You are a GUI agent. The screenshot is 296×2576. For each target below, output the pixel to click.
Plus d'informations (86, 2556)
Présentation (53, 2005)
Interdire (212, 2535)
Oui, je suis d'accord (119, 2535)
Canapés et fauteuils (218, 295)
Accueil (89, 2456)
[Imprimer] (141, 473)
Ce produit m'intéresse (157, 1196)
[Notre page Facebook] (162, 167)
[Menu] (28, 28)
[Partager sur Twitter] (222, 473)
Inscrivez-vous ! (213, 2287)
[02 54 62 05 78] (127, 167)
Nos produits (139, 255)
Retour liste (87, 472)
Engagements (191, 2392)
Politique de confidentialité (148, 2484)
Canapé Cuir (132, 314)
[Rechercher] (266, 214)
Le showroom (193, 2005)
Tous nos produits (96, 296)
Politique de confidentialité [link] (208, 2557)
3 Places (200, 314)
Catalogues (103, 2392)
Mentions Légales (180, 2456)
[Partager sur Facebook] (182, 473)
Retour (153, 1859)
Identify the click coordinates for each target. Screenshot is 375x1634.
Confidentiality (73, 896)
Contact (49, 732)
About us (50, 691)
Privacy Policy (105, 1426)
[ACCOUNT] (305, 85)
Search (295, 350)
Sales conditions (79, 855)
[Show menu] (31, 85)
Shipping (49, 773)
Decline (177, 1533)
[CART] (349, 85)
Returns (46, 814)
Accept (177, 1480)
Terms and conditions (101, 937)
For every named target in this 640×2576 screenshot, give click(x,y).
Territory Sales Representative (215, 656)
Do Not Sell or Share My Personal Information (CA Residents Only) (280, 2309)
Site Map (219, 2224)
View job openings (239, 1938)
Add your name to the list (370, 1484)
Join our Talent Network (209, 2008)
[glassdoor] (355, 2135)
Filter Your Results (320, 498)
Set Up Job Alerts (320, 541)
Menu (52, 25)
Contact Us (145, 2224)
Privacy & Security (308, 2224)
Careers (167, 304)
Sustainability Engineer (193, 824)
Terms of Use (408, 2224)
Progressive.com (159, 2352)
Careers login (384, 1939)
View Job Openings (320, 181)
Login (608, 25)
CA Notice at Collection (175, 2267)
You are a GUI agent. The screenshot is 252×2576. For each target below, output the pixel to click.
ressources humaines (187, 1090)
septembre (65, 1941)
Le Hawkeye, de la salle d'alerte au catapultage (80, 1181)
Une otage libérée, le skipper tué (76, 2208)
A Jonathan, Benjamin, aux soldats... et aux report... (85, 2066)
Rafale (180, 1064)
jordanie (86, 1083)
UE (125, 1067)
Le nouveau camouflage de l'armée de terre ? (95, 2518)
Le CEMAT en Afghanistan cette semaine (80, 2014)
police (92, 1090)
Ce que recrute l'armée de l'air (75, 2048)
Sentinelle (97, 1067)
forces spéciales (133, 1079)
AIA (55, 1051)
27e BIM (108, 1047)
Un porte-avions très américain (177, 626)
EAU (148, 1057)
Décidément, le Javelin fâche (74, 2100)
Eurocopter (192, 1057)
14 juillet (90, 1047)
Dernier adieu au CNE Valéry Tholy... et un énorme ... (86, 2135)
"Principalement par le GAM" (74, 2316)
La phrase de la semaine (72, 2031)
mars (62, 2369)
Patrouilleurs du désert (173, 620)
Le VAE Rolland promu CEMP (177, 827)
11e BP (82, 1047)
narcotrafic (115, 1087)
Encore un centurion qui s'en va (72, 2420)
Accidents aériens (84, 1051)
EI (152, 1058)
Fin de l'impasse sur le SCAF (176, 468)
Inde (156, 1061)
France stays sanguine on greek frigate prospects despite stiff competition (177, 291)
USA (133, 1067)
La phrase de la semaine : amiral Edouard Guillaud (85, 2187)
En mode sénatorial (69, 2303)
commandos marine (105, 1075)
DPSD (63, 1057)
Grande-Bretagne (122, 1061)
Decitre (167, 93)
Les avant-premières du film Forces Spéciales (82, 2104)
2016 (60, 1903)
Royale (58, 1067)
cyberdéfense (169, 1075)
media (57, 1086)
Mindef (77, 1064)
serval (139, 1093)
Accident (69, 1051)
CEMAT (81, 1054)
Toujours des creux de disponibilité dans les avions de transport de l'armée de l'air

Problem description: Where does the string "below" occur in the data above? Copy every line that holds it.

Answer to the exercise:
You are a GUI agent. The screenshot is 296×2576. For each target below, output the pixel to click.
You are a GUI agent. The screenshot is 252×2576. For each target below, output the pixel to click.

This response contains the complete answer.